Emond continues, "When you've taken classes, you gain a confidence in the sense of realizing that it really has slipped into your body, that it's in your bones. Everything you've learned is now at your disposal, and it becomes second nature. There is liberty in that discovery."

The training that Emond has had since that summer has left her with a toolbox of her own, from which she draws a different technique or method of character development for each role she takes on. "Do I have one way of approaching the characters I portray? I do not. Every time I approach a script, it's different depending on the piece.

I don't make those decisions until I start working on the script. It's pretty instinctual; once I'm in the situation I do what comes naturally. It does tend to be different from play to play."

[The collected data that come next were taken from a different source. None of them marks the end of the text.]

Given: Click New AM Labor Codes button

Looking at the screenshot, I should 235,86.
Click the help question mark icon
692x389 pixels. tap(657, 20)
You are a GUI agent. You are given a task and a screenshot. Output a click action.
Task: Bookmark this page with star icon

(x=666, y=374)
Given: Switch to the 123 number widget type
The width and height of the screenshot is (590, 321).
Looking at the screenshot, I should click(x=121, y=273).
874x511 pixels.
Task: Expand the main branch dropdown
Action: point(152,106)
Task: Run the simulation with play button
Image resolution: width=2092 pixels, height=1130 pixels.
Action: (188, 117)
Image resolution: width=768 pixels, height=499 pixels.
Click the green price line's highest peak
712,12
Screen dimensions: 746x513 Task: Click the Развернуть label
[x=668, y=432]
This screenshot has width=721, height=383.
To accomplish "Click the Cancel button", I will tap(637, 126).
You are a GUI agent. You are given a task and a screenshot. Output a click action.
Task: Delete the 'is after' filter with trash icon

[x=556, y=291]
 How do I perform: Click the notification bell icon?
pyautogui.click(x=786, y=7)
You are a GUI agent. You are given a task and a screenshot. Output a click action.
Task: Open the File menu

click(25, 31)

Emond embraces her ability to be so flexible in the artistic process, and credits her education with allowing her to be that way. "Working on a play is extremely collaborative. You must be able as an actor to be open to different methods of working. There is always such a wide variety of personalities. The greater your background, the greater ability you'll have; you'll be a hell of a lot more comfortable stepping into a role."